Education Policy

“Education is the great engine of personal development. It is through education that the daughter of a peasant can become a doctor, that the son of a mineworker can become the head of the mine, that a child of farm workers can become the president of a great nation.” – Nelson Mandela

Education is a constitutional right, a basic human right, a strategic priority and the best possible vehicle to empower South Africans and to develop our country.

In the global knowledge economy success depends on quality education. Those with a quality education can fulfil their potential. Those without it are destined to remain excluded from opportunities and dependent on the state to survive.

This policy details our offer on education for jobs.

Quality education is the key to improved quality of life. It empowers individuals to obtain a fulfilling job, contribute to the economy and utilise their talents to the full.

Education is already an important national priority. In the 2012-2013 financial year we spent R218 billion, approximately one-fifth (19.6%) of our national budget, on education.

The return on investment on the other hand has been unsatisfactory. While we have improved access to education, with the number of learners writing matric increasing from 109 807 in 1980 to 511 152 full time candidates in 2012, we have not improved the quality of outcomes.

International assessments highlight the problems in our education system. The 2012 Trends in International Mathematics and Science Study (TIMSS) report ranks South Africa third last of the 63 countries and 14 participating benchmark countries for mathematics. The 2012 Progress in International Reading Literacy Study (PIRLS) placed South Africa fourth last of the 49 countries and 9 benchmark countries for literacy.

Increasing pass rates for the National Senior Certificate (NSC) belie the true state of affairs in our education system. Of the 1 130 659 learners who registered for Grade 1 in 2001, 619 507 dropped out of the school system.

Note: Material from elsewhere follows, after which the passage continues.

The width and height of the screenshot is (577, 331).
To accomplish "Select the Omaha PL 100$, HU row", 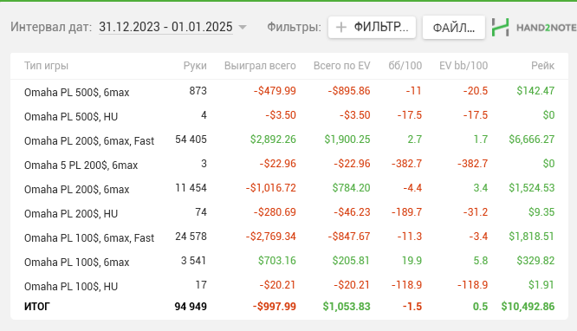I will click(x=289, y=286).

Based on these figures, the “real” pass rate for 2012 was not the 73.9% proudly proclaimed by the ANC government, but a troubling 37.5%.

In 2012, 26.6% of candidates achieved bachelor passes; the real bachelor pass rate was a meagre 9.97%. This means that only 1 in 10 students who began schooling in 2001 had the option to go to university.
A growing lack of faith in the public education system is indicated by an almost tripling of the number of registered independent schools from 565 in 1995 to 1 571 in 2012.

It is clear that many schools in South Africa are not able to offer learners the opportunity to fulfil their ambitions.

South Africa’s ability to promote inclusive growth depends on producing successive generations of well-educated young people contributing to socio-economic development. A South African society with a large, well-educated population will overcome more easily the many obstacles to social and economic equality experienced by the majority of households. (Financial and Fiscal Commission, 20121)

While spending money on education is important, it is not enough. It is what is taught, how it is taught and how the system is managed that matter.

The DA’s education policy is focused on instilling quality, accountability and strong leadership into the system. In national government we will have a sustained, focused and systematic approach to improving education. Educational budgets, policies and operational decisions will consistently be subjected to the simple litmus test of whether each will improve the educational value in South African classrooms.

We believe that only quality education will allow us to deliver on our vision of opportunities for all. A national DA government will work with provincial education departments, seeking to ensure:

  • That every child has an opportunity to learn in a safe, supportive environment.
  • That our children emerge from school having mastered the fundamentals of literacy and numeracy at internationally benchmarked levels, with their education having emphasised information literacy to prepare them for the modern economy.
  • That our children are nurtured to become well-rounded citizens who have the discipline, work-ethic and courage to use their skills and talent to pursue their dreams.
  • That our youth are inspired to contribute to the success of our country, to reach out to fellow South Africans as nation builders, to grow the economy through entrepreneurship and to tackle our social challenges.

The state, in constructive partnership with private enterprise, civil society, teachers and parents, must provide the opportunities for all to fulfil their potential. To improve education outcomes, our focus will be on:

  • establishing an enabling regulatory environment for educational excellence;
  • improving school management and teacher quality;
  • promoting accountability through appropriate assessment of (i) academic performance and, (ii) adherence to the principles of good governance;
    rewarding good management, teacher and learner performance;
  • aligning education outcomes with the world of work by regularly reviewing the curriculum to ensure that it equips learners for participation in a competitive, global knowledge economy; and
  • creating a school environment that is conducive to learning.